BIFFF 2016

BIFFF 2016 - Green Room, la confirmation de Saulnier

Auteur d’une très belle percée à l’internationale avec Blue Ruin , son second long-métrage, Jeremy Saulnier est désormais perçu comme un réalisateur confirmé par les amateurs de cinéma de genre. Tel a été le cas hier soir au BIFFF, où sa nouvelle création, Green Room, remplissait la salle Ciné 1 et dégageait une ambiance toute particulière, entre tension et impatience.

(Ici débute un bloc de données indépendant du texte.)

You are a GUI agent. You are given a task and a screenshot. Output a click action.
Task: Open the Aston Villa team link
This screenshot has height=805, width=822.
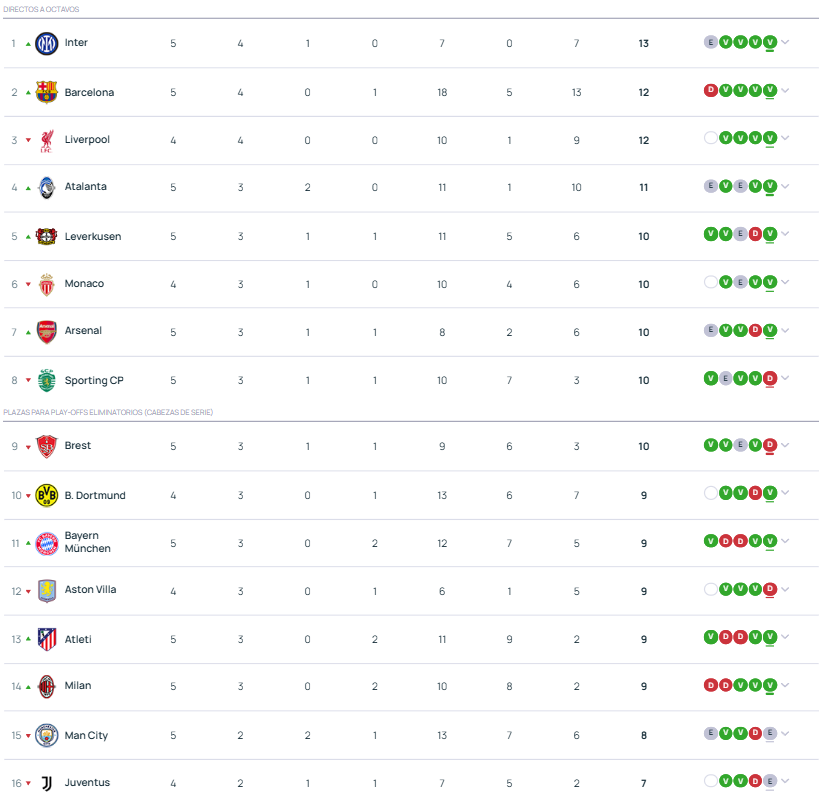(x=90, y=590)
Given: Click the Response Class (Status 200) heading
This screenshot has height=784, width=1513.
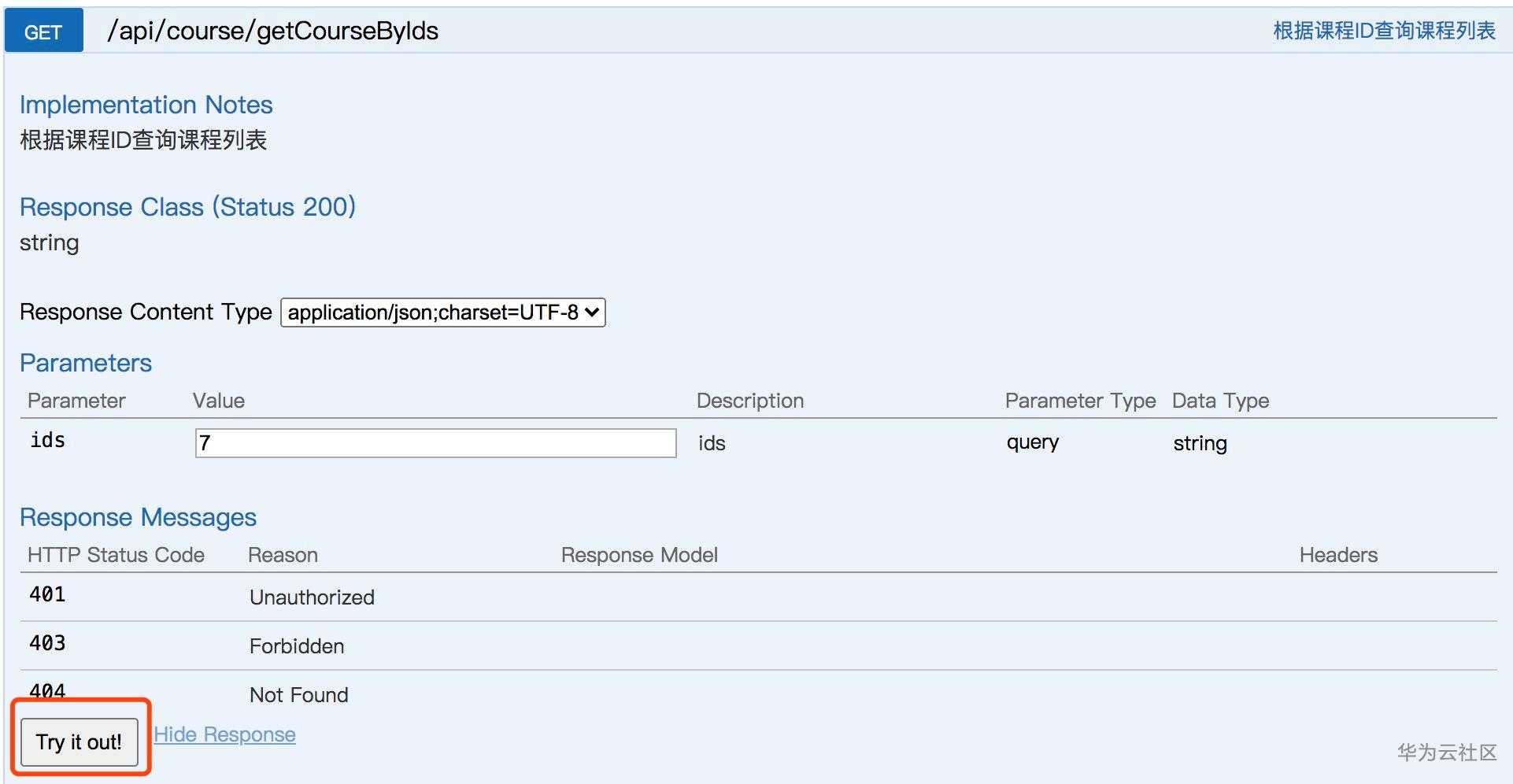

Il faut dire que le pitch a de quoi éveiller la curiosité, puisque ce qui est présenté comme un thriller met aux prises un groupe de punks non-violents à une petite armée de skinheads, organisés et aidés par des chiens féroces. Invité par l’entremise d’un loser de première dans un concert skin, les musicos pacifistes débarquent sur scène et allument les crânes rasés. Quelques volées de crachats et de canettes plus loin, ils font une macabre découverte : un meurtre a été commis dans les coulisses. Ils sont alors enfermés par les fachos histoire que l’affaire ne s’ébruite pas, d’autant que les sous-sols du bâtiment renferment un secret aussi rentable que dangereux.

Présenté comme ceci, Green Room a donc tout du film de prise d’otages classique, du huis clos facile. Il n’en est pourtant rien, Jeremy Saulnier parvenant à instiller une atmosphère toute particulière dès les premiers instants, grâce à une caractérisation parfaite de ses principaux personnages, protagonistes un peu paumés dans un univers mystérieux qu’ils ne connaissent guère. Cette découverte de l’autre et de sa culture prend forcément un tour particulier lorsque la découverte de l’homicide a lieu, celui-ci décuplant une ambiance déjà lourde et délétère et confirmant "l’esprit bagarre".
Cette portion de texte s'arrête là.